Minha mãe foi professora e sempre soube a
necessidade de estimular as crianças a ler desde cedo. Por isso, quando eu já
tinha condições de olhar alguma coisa ela me dava revistas em quadrinhos e
jogos de letrinhas, e depois de rasgar muita coisa comecei a prestar atenção e
brincar de compor palavras. O resultado é que aprendi a ler aos três anos, fui
para a escola (na Pré-Escola, aos 5 anos, fui escolhido para orador porque era
o único que realmente sabia ler), e das revistinhas passei para os livros
infantis, daqueles livros grandes ilustrados de histórias da Disney vendidos
pelo Círculo do Livro, quando tinha entre 4 e 5 anos. Na infância me dividi
entre os gibis e os livrinhos ilustrados, geralmente historinhas da Bíblia para
crianças ou contos de fadas (alguns acompanhados de fitas cassete), e
seguramente meus primeiros livros mais volumosos foram três volumes de contos
de fadas, chamados de “Fantasia Colorida da Criança”, com contos clássicos e
outros menos conhecidos. Em seguida, fui
passando para livros com um pouco mais de volume (talvez os primeiros que li
nesse estilo tenham sido “O Pequeno Príncipe”, “Pollyanna” e “Pollyanna Moça”),
e com certeza o primeiro livro que li sem ter um fundo infanto-juvenil foi a
Bíblia, que ganhei aos nove anos e li nessa mesma idade, ainda que tenha ficado
sem entender muita coisa. Desde criança que gosto de escrever (ainda conservo
dois diários que escrevi nesse tempo), eu tinha o costume de às vezes brincar
de fazer historinhas com desenhos em folhas de caderno e grampeá-las como se
fossem livros.
03
Escrever o ajuda a viver melhor?
Sem dúvida. É a melhor maneira que
encontro para expressar meus desejos e minhas emoções, muitas vezes
simplesmente me veio do nada a vontade de escrever e tive de deixar de lado o
que fazia para registrá-lo, sabia que se eu deixasse para depois não seria a
mesma coisa.
04
O fato de morar afastado do eixo Rio-São
Paulo limita a divulgação de sua literatura?

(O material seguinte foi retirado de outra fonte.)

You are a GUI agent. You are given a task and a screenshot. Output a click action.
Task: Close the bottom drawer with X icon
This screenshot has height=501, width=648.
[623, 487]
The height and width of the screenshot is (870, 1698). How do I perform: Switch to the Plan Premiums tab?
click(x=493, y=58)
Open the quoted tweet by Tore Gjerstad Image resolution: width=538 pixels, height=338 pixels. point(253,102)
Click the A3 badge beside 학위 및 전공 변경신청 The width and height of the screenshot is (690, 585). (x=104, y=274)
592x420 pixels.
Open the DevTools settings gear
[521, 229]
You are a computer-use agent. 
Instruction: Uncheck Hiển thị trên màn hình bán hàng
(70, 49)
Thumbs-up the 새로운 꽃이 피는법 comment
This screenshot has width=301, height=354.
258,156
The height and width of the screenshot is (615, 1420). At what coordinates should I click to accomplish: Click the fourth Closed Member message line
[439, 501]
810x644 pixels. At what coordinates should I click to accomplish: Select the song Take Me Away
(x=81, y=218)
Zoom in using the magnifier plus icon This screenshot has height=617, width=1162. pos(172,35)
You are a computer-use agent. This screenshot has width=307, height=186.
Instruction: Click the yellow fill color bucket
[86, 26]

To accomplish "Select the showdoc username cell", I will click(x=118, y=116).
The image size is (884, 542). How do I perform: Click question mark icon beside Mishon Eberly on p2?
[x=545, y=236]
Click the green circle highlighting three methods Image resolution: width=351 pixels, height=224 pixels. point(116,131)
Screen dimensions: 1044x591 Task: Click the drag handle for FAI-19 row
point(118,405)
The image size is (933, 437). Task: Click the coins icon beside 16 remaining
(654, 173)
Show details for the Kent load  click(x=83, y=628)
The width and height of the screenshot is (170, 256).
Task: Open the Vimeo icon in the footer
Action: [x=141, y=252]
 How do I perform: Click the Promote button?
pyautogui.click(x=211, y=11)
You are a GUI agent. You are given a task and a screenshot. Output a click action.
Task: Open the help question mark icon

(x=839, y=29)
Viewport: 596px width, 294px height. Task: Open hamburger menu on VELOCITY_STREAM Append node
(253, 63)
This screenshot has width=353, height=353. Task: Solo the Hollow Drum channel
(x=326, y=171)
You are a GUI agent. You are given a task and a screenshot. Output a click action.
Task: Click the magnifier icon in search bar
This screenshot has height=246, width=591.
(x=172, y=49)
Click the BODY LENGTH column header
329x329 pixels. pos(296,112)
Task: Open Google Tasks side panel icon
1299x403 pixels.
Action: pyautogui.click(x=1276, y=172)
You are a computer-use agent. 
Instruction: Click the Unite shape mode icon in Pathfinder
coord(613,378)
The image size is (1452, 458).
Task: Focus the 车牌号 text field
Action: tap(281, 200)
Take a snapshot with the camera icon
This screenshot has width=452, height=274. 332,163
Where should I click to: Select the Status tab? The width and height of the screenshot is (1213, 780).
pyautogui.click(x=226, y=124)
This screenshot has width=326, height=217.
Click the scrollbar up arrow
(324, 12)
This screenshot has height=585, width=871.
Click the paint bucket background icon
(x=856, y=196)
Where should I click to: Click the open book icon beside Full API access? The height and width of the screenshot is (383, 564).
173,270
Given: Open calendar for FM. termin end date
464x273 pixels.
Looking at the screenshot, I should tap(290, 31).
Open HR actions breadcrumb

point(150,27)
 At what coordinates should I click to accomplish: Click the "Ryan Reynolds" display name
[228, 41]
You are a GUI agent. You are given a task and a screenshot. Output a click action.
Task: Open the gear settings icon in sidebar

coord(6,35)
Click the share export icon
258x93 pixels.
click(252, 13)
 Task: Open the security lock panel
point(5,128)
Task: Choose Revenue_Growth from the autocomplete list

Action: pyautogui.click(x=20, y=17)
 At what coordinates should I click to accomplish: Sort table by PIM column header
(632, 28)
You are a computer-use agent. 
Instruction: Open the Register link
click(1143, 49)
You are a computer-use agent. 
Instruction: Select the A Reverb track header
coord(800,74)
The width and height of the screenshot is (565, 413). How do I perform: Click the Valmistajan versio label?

Infelizmente sim, e tive uma mostra disso
quando publiquei meu primeiro livro, “Fátima e Pontmain – Aparições de Paz em Tempos de Guerra”. Como ele foi publicado por uma editora de circulação
nacional (a Editora Ecclesiae, com sede em Campinas), foi recomendado pelo
jornal da Arquidiocese de São Paulo e cheguei a ser convidado para proferir uma
pequena palestra na parte luso-brasileira de um congresso em Fátima. Não dá
para negar que, a menos que você tenha amigos ou conhecidos nesse eixo, fica
difícil você ser notado no território nacional, pois a maioria das editoras e
dos grandes eventos são concentrados lá.
05
O que acha de teorias literárias? Elas de
alguma forma lhe influenciam?
Acho importante conhecer as teorias
literárias, para entender como se deu a evolução da Literatura, mas acho que
nenhum autor deve deixar-se prender a elas. O que faço é tentar buscar minha
identidade autoral, e nesse processo posso incorporar aspectos de uma ou outra.
06
Como você define a sua poesia?
É uma poesia que tem muito de romântica,
mas é principalmente reflexiva, tentando registrar meus sentimentos em relação
a mim e ao mundo.
07
Caso fosse lhe vedado a escrita, o que
faria?
Com certeza eu sofreria muito, e depois
tentaria registrar meu mundo interior de outra maneira. Só sei que, para estar
bem, preciso me expressar.
08
Pouco chega ao resto do Brasil a poesia e
prosa do Rio Grande do Norte. O meio literário é injusto e excludente ou faltam
bons escritores potiguares?
Não creio que a terra que gerou Cascudo e
Othoniel Menezes tenha deficiência de bons escritores, tanto que nos últimos
anos tivemos autores potiguares participando de eventos literários em Havana e
mesmo na França. Sendo assim, o que falta mesmo é interesse das editoras em promover
talentos oriundos das regiões mais distantes das metrópoles.
09
Como os escritores do Nordeste do Brasil
têm reagido em relação aos problemas do Brasil?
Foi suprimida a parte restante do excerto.